The court awarded $1.179 million for the dependency claims of Ms Quek and their two children, while $20,000 went to Mr Heng’s mother. Another $190,000 was given for coroner’s inquiry fees.
But the largest award was for the loss of inheritance.
Justice Choo Han Teck labelled the plaintiffs’ amount “high” and the defence’s method of calculation “overly narrow”. He made clear that there was “no reason to create a wholly new method of calculations”.
Instead, he was “of the opinion that a balanced approach is to calculate the amount of wealth the deceased would have accumulated, but for his death”.

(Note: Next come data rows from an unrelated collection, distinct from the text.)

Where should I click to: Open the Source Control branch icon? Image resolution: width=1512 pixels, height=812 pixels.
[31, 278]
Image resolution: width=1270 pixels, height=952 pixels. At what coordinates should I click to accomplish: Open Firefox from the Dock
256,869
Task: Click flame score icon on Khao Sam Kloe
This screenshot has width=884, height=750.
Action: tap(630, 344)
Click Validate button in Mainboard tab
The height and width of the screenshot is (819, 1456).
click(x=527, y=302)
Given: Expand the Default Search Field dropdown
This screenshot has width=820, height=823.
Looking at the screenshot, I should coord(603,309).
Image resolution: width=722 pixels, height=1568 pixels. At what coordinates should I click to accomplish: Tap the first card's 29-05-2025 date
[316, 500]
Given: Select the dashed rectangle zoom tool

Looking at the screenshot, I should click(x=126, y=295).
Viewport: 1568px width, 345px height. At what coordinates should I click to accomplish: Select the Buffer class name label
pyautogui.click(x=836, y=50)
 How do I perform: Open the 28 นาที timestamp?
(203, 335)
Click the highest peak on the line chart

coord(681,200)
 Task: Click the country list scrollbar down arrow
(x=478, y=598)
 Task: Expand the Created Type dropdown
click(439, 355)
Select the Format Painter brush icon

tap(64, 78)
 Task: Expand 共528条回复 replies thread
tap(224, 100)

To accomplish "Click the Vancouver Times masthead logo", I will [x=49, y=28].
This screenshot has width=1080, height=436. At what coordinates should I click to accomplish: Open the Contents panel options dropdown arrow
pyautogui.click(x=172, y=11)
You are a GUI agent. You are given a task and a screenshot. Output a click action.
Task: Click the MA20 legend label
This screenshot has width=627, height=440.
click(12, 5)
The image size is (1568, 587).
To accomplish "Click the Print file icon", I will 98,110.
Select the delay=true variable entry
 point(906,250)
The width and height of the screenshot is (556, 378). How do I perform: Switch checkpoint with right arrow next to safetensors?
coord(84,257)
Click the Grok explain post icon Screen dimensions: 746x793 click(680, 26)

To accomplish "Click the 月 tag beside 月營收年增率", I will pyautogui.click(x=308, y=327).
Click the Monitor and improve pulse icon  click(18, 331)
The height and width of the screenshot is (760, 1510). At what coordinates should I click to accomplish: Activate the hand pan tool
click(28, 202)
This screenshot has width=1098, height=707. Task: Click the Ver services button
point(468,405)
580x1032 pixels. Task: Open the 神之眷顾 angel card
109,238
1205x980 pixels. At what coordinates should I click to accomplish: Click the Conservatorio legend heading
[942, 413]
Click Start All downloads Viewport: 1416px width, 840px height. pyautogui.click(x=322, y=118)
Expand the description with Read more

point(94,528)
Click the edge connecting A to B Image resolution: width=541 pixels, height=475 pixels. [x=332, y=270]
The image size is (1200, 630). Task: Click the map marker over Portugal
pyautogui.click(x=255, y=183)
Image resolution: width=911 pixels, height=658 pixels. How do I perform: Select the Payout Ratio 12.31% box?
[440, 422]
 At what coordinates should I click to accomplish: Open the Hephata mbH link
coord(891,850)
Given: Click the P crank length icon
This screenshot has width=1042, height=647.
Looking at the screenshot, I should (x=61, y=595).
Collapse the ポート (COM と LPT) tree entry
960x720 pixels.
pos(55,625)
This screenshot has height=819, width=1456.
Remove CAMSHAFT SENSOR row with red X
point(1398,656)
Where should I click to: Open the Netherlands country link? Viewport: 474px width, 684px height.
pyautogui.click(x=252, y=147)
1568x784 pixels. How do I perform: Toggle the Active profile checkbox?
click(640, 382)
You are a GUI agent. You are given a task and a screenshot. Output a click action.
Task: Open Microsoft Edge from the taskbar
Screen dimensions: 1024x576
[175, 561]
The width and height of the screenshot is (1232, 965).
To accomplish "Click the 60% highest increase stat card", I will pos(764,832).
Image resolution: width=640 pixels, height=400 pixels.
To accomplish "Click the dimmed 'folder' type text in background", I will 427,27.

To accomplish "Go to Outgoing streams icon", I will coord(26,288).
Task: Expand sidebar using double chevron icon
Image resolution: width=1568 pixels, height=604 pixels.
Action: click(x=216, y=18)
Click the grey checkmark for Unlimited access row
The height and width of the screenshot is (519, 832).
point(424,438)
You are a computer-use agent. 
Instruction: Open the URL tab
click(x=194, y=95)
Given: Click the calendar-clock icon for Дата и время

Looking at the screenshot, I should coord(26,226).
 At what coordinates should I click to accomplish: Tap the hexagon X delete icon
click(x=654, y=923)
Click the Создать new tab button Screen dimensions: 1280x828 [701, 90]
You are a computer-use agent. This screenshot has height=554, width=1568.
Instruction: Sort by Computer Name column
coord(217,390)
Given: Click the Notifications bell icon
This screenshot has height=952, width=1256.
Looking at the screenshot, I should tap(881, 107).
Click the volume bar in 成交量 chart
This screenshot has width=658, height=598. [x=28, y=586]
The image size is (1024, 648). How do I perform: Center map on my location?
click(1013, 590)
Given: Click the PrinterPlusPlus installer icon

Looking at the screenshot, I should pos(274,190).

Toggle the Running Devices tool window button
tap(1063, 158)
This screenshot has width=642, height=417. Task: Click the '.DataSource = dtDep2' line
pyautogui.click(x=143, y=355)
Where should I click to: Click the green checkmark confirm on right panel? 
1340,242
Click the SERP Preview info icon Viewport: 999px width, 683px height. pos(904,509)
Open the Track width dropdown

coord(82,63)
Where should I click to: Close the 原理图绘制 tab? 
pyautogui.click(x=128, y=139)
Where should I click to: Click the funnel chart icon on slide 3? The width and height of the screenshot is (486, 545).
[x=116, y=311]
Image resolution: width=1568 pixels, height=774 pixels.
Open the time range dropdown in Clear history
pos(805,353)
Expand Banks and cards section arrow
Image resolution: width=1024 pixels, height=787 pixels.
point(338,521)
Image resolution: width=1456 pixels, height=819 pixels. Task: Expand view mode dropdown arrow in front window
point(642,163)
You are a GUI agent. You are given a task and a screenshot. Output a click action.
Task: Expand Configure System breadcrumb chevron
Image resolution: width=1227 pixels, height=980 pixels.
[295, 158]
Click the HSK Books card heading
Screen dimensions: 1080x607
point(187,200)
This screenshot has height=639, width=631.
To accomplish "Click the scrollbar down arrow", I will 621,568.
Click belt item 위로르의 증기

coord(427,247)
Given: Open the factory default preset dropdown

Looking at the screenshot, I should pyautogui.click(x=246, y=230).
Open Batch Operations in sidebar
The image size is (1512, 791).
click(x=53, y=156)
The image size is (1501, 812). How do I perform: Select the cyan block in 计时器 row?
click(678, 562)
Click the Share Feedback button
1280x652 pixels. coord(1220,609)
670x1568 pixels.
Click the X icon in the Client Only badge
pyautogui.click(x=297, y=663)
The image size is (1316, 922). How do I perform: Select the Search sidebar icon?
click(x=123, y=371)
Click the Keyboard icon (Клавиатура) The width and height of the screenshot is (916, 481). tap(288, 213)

The judge, after considering the views of experts from both parties as well as those of court- appointed assessor Harsha Basnayake, a senior specialist at Ernst & Young and pioneer in business valuation practice, projected that Mr Heng would have accumulated some $7.39 million had he lived. Given that he willed that his children get 52.5 per cent of his estate, “this will result in a sum of $3,883,005 for the loss of inheritance of the dependants”, said Justice Choo.
Rockwills Trustee, appointed in lieu of two will executors who backed out, hired lawyers Kuah Boon Theng and Alicia Zhuang to pursue the court suit.
Mr Heng had actually appointed his girlfriend, Ms Mabel Leong, and friend, Mr Ng Yong Hwee, to be joint executors and trustees of his will, but they renounced their rights – she being in a state of grief, and he being a busy chief executive. It is understood that Mr Heng provided for Ms Leong in the will as well.
It is understood that lawyers for the plaintiffs and Dr Wong are studying the judgment, while lawyers for Dr Zhu will be appealing the case.